Aster nodded, her gaze fixed on the beeping pointer, her smile fading into a cold, resolute line, her fingers brushing the detonator in her pocket—a weight she carried like a second heart. "We can't let Syn know," Vera added, her voice dropping into a fierce whisper, her eyes narrowing as she reaffirmed their secrecy. "This stays between us."

"I'll tell Pako to keep him busy—keep him away from here," Aster replied, her wristband flaring to life as she tapped out a coded message, a string of symbols Syn wouldn't decipher, her fingers moving with a swift, silent precision. She sent it, the screen winking off as she leaned back against the console, her posture deceptively casual, her mind a coiled spring.

Minutes ticked by, the holographic display updating in silent pulses—twenty minutes remaining. Vera's wristband buzzed, a sharp chime cutting through the tension, and she glanced at the screen—Pako's name flashing beside a single line: "Are you going to use it?" Her gut had sniffed out the plan, her intuition as sharp as ever.

Vera tapped back a thumbs-up emoji, her lips twitching faintly as she sent it, a flicker of grim satisfaction breaking through her stoic mask.

In the cafeteria, Pako sat across from Syn at a scratched metal table, milkshakes sweating in their hands—hers chocolate, his a pale vanilla that matched the unease creeping up his spine. Her wristband pinged, the message glowing briefly before she swiped it away, her dark eyes widening for a split second as Vera's reply sank in. Her fingers tightened around her glass, her knuckles paling as tension rippled through her frame, her playful mask slipping just enough for Syn to catch it.

"What happened?" Syn asked, his voice low, his brow furrowing as he leaned forward, his shake clinking against the table as he set it down, his hazel eyes searching her face for the crack he'd glimpsed.

"Uh…" Pako hesitated, her mind scrambling for a lie as her lips parted, then curled into an embarrassed half-smile, her cheeks flushing faintly. "My delivery of condoms and lube got delayed." Her voice wavered, a sheepish lilt masking the tremor beneath, but her smile widened into a cheeky grin, her dark eyes glinting with a familiar mischief as she leaned closer, her bare shoulder brushing his. "We're gonna need a lot of 'em now that you're here."

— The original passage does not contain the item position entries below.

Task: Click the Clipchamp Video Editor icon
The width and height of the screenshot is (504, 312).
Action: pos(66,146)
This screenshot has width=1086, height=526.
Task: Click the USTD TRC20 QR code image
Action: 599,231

"Or do you prefer… raw?" Pako's voice dipped into a mischievous purr, her bare foot sliding up Syn's leg beneath the cafeteria table, her toes stroking his calf with a deliberate tease that sent a shiver racing up his spine. Her dark eyes glinted with wicked delight, her milkshake glass dangling loosely in her hand as she leaned forward, her shirt slipping off one shoulder to reveal the curve of her tanned skin.